在左侧导航栏选择运行时,打开 Falco 告警概览页面。页面顶部提供告警等级、告警类型、规则分类和告警Pod筛选条件,支持按对应维度过滤告警事件。下方依次展示告警级别统计、事件类型统计和规则分类等图表,呈现各维度告警事件的分布情况。
Tetragon
运行时事件概览
运行时事件概览基于文件、网络、进程三个维度分类展示运行时事件。运行时事件概览包括总事件数、文件类事件数、网络事件数等图表。
在左侧导航栏选择运行时,打开 Tetragon 运行时事件概览页面。页面顶部提供 ExecId(exec_id)、Pod Namespace(pod.namespace)和 Pod(pod.name)三个筛选条件,支持按执行ID、命名空间和Pod名称过滤事件。概览区域还包含CallName分类图表,展示各系统调用的占比分布。
运行时事件trace
运行时事件trace是容器运行时事件trace调用关系详情。
在左侧导航栏选择报表中心 > 运行时,顶部下拉框选择Tetragon,单击运行时事件trace页签。可通过执行id(exec_id)、Pod Namespace(pod.namespace)、Pod(pod.name)筛选事件。

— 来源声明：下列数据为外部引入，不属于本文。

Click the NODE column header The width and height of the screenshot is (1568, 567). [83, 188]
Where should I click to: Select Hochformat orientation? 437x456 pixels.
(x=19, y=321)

展开process_exec分区,查看事件trace详情表格,包含start_time、PodName、exec_id、cost_s、pid、Binary、arguments及parent_process_exec_id、parent_process_binary、parent_process_arguments、parent_process_pid等父进程相关字段。
AK审计
AK审计报表基于操作审计日志、OSS访问日志和SLS详细日志作为数据源,展示了云服务/全局服务、OSS和SLS三大类事件或行为的AccessKey相关审计及统计信息。该报表可以从用户身份的角度出发(例如主账号、子账号、角色扮演)等,通过过滤器展示具体身份对应的关键信息。
在左侧导航栏选择AK审计进入仪表盘。AK操作审计页签提供用户身份账号(principalId)、用户身份类型(type)、角色扮演-角色(userName)、子用户AK(accessKeyId)四个过滤字段,下方展示事件来源服务分布、事件类型分布及Top100非只读型事件概览图表。